His brother’s left arm was dangling uselessly at his side. The biker reached out with his right hand and tried to touch it, but he was weak and shaky. The big man sagged forward and Bernie caught him before he could hit the ground. The weight of him almost bore Bernie down, but somehow he managed to hold him up as the elephants went by, dust clouds following in their trail, trumpeting their triumph. They swerved to miss the two men, as well as Bagheera, now sensibly crouched under Manuelito’s chariot. The elephants stomped up the bridge. There were screams and the tortured sounds of rending machinery and bodies. The great beasts slowed somewhat as they went over the bridge and on down the road, chasing the bikers. Now that the rush of the moment was over they moved halfheartedly, but they still managed to catch a few.

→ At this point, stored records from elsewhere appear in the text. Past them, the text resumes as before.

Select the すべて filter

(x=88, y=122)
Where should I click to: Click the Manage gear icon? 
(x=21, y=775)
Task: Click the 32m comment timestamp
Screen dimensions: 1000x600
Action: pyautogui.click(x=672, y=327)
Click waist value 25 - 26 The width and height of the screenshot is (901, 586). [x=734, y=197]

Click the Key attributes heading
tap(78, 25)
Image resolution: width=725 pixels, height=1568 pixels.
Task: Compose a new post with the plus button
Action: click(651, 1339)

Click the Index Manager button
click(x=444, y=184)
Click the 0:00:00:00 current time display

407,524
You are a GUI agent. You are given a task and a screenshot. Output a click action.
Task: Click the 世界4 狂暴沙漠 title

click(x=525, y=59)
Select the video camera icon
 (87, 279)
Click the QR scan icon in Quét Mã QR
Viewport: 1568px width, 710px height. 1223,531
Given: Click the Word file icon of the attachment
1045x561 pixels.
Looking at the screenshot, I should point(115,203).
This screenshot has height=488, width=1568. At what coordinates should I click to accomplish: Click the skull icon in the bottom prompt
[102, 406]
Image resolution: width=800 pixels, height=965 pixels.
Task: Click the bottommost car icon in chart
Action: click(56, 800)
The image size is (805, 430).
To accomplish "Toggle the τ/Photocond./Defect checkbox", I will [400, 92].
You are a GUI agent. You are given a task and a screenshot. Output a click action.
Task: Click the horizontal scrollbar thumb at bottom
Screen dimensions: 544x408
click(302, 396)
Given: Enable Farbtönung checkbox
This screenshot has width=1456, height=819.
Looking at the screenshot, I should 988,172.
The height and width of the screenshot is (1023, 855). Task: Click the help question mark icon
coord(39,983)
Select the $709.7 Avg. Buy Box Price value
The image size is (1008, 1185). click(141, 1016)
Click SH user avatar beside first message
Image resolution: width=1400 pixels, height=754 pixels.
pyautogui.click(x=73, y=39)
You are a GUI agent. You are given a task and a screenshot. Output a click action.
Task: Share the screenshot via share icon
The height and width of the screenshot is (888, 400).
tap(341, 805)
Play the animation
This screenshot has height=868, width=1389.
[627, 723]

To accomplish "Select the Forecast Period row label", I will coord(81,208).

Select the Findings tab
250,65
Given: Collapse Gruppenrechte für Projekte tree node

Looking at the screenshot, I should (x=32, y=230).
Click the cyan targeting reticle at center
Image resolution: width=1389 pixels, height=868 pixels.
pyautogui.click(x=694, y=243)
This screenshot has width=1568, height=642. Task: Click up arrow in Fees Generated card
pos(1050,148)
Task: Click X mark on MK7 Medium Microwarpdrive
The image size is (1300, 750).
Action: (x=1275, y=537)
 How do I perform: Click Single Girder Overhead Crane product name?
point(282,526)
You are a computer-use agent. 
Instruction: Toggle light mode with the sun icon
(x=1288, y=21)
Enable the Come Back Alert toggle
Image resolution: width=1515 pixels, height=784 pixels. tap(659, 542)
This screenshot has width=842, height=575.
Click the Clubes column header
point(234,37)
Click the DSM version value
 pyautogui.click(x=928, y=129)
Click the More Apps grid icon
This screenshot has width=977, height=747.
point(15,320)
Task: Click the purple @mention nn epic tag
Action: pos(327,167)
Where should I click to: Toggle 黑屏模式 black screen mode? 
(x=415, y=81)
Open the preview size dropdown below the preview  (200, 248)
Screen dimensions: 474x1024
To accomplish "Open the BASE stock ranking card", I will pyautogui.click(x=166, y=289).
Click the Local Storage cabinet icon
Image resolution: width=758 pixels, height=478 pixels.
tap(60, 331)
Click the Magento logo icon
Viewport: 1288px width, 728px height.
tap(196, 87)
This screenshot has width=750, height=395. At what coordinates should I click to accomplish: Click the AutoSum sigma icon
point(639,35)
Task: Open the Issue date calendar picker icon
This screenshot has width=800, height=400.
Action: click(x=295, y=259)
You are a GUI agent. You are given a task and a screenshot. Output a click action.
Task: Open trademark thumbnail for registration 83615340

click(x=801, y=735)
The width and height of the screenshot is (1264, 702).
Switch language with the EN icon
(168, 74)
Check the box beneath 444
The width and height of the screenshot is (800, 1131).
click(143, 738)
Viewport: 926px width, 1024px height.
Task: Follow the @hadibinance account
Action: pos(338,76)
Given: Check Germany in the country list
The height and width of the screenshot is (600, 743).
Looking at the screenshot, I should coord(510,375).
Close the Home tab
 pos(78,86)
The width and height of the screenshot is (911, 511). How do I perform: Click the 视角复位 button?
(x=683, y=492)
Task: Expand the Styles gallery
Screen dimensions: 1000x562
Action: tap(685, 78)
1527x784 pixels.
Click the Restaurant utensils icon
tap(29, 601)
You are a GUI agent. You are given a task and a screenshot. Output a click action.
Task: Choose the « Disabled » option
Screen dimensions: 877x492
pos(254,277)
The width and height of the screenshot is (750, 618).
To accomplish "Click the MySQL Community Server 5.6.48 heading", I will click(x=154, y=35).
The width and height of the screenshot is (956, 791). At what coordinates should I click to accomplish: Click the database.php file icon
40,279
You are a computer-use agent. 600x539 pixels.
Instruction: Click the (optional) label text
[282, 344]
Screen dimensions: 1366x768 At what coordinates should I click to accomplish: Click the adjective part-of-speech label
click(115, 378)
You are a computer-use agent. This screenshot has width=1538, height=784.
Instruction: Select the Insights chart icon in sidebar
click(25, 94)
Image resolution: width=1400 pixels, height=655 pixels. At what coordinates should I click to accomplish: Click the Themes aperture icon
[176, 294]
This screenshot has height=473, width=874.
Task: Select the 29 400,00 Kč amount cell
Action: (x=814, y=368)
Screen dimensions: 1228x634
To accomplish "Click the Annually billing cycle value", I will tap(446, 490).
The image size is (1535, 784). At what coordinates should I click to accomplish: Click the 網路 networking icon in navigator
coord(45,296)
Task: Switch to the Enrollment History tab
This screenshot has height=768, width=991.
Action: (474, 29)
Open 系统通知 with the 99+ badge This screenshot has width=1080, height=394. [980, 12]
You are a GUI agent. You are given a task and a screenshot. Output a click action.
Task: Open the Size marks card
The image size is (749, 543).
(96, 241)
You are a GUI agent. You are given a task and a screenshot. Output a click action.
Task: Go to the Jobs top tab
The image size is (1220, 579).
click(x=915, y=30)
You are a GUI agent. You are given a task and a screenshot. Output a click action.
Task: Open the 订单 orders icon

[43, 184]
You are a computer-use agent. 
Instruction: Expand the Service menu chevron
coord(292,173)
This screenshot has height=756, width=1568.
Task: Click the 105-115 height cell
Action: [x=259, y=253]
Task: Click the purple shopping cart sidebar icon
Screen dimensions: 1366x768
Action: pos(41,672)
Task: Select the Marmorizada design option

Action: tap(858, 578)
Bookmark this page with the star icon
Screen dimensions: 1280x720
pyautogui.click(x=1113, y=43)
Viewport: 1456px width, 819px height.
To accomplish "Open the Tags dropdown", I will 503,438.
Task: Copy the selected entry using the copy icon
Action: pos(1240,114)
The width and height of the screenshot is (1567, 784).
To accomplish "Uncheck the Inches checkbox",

Doc and Johnny Tiger were close at the elephants’ heels. Other people were coming out of cover more slowly, not exactly sure yet what the hell had happened.
Tiger went down on one knee before Manuelito’s body as Bernie let him down gently and stood over it, staring. He automatically put his arm around Doc’s waist as she ran up to him, and he held her closely.
“What happened, Bernie?”
He shook his head. “I think—” He looked down at Tiger.
“Yep. Heart attack. Dead as a doornail.” He stood, blew out his breath gustily. “Well, I guess that’ll do as well as anything for the start of the legend.”
“What?” Bernie asked, puzzled.
“Bernie, Lord of the Apes,” Tiger said. “The man who doesn’t even have to lift a finger against his enemies. He just scares them to death.”